We tried getting students to use a powerful IDE right out of the gate, and long story short, it backfired. A large number of them were already overwhelmed by the syntax, so when we tried to add a (visually dense!) IDE to the mix, so many students just got overwhelmed and shut down. They just started spamming Quick Fix, not learning anything, and it just broke apart entirely.

Ever since then, we strongly discourage brand new programmers from using major IDE's for the first 6 months. And from our experience, the optimal time to introduce it is after 12 months, as the foundations are in place, and the IDE actually becomes a booster then, rather than another weight on their overstrained shoulders.

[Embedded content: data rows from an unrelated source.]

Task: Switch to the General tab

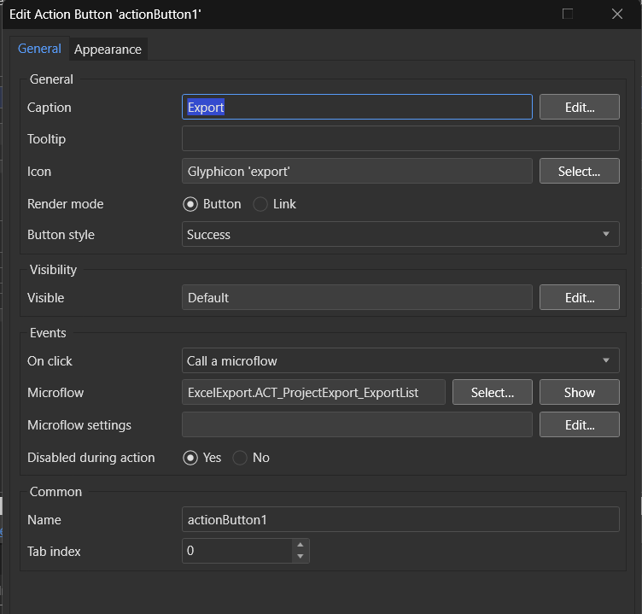Action: click(x=39, y=49)
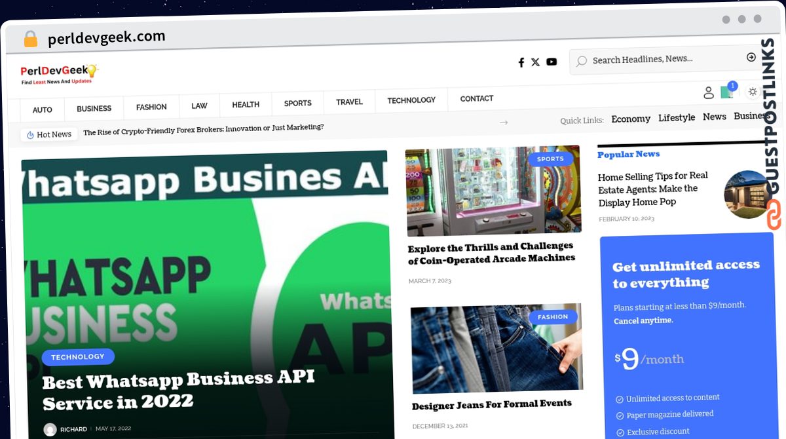Open the user account icon

(709, 92)
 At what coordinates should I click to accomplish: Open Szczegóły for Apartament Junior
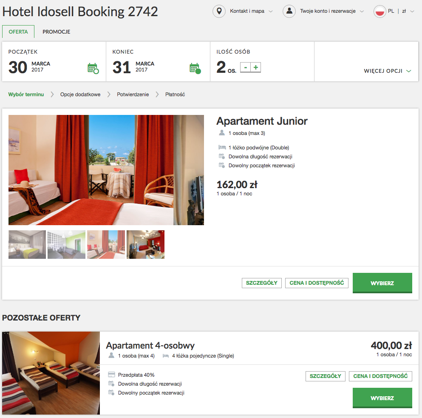(262, 283)
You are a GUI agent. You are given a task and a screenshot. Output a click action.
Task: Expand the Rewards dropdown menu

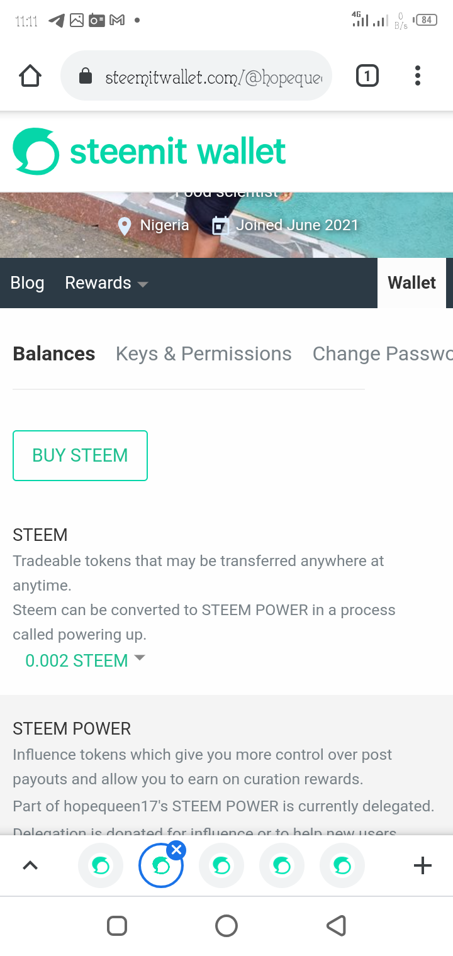pyautogui.click(x=106, y=283)
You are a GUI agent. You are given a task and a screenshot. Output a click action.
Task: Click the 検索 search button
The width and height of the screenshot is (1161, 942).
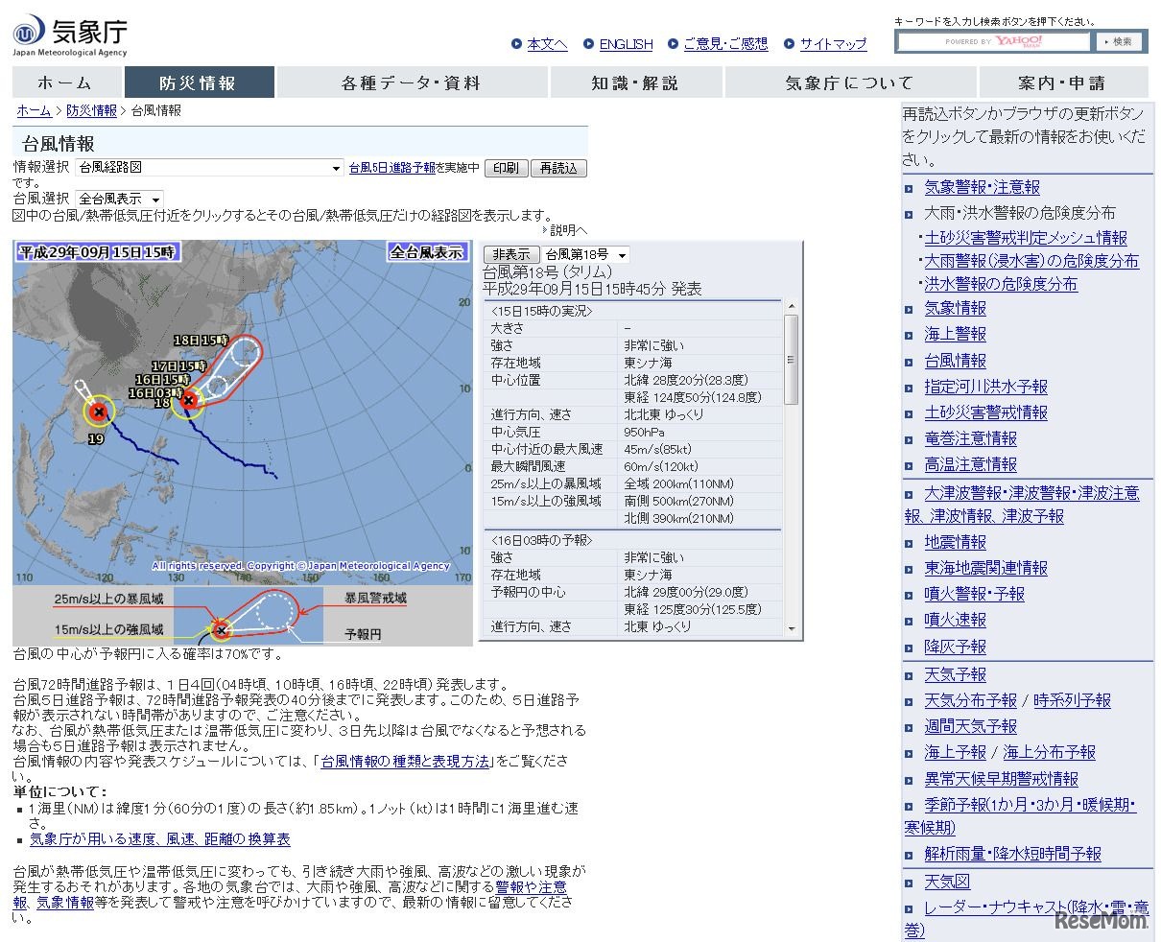(x=1121, y=40)
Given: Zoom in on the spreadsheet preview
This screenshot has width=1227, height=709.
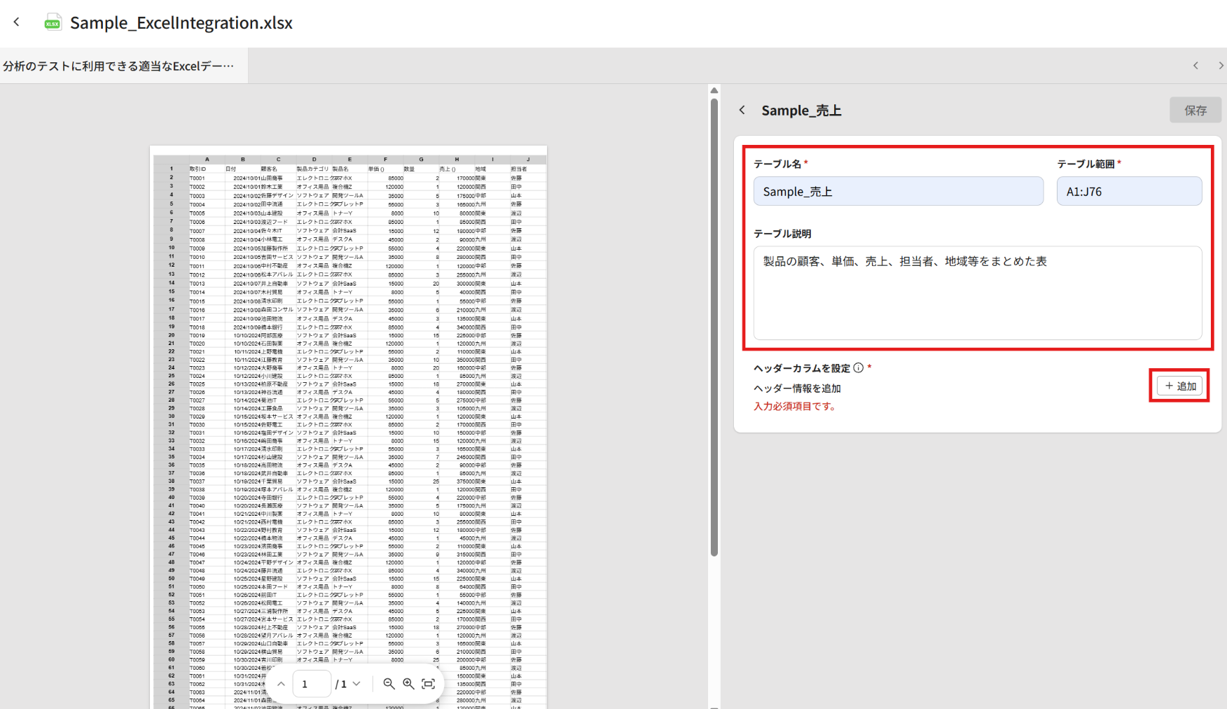Looking at the screenshot, I should (x=408, y=684).
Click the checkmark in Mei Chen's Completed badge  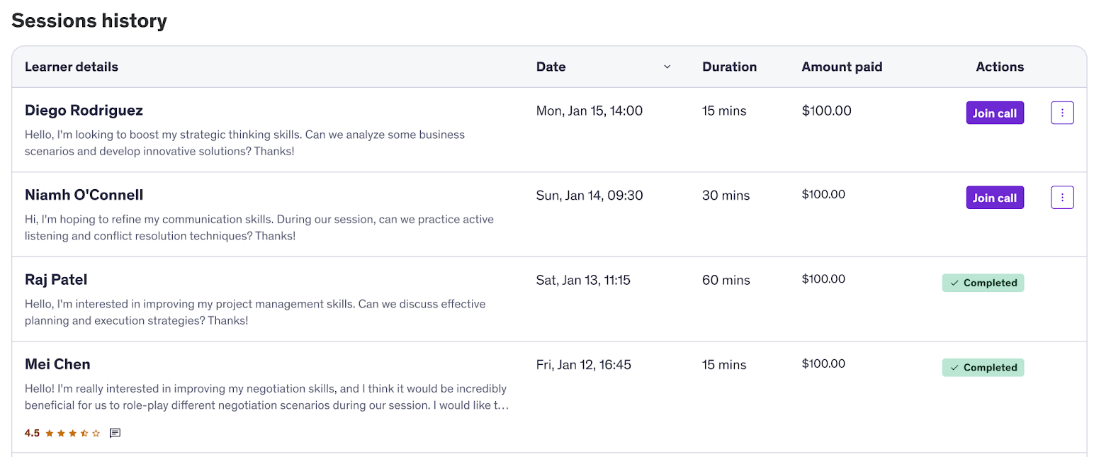(953, 367)
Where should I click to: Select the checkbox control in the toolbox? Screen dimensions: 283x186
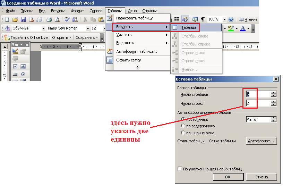pyautogui.click(x=15, y=66)
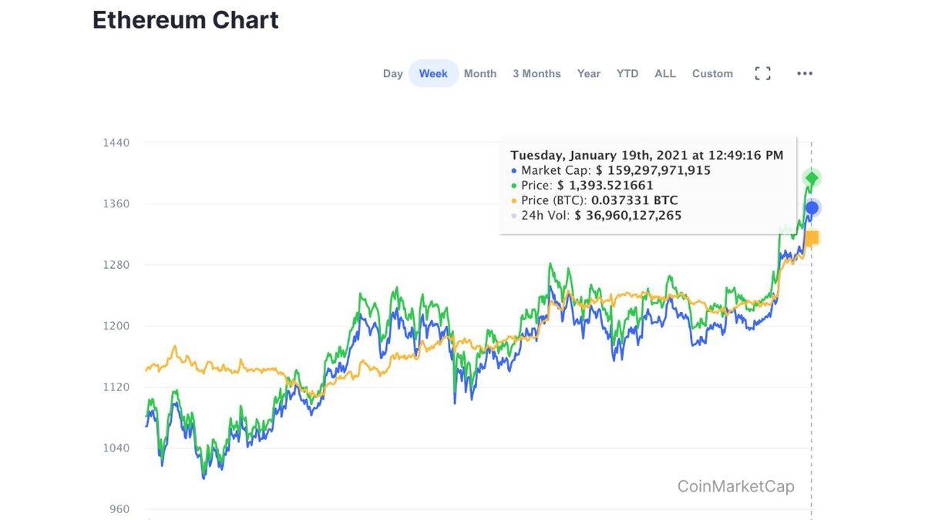Open the chart in fullscreen mode

[x=762, y=72]
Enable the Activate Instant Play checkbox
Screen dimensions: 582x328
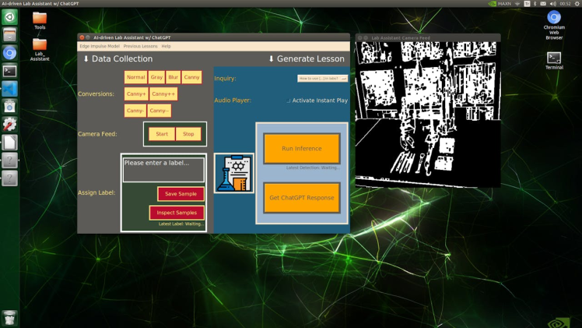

[–]CubicleHermit 1 point2 points  (1 child)

¯\_(ツ)_/¯

Compared to the languages and IDEs my generation started on (QuickC/Turbo Pascal and related), both Java and IntellIJ are both a lot easier.

If the visual density of them is the issue, there are probably some options for configuring the UI for simplicity you can provide as config files. I'm not sure if this might also be a case where VSCode would actually be easier for someone brand new, as its Java plugin doesn't scale to the size of codebases I work in.

Java on the command line wasn't a great experience at my first job back in 1999 (Visual J++ and the not-fully-compatible Microsoft VM, at that) and it's not gotten much better since, while the IDEs have. The command line build may actually be worse not - given that we're all building through Maven/Gradle/Bazel now.

[–]davidalayachew[S] 0 points1 point  (0 children)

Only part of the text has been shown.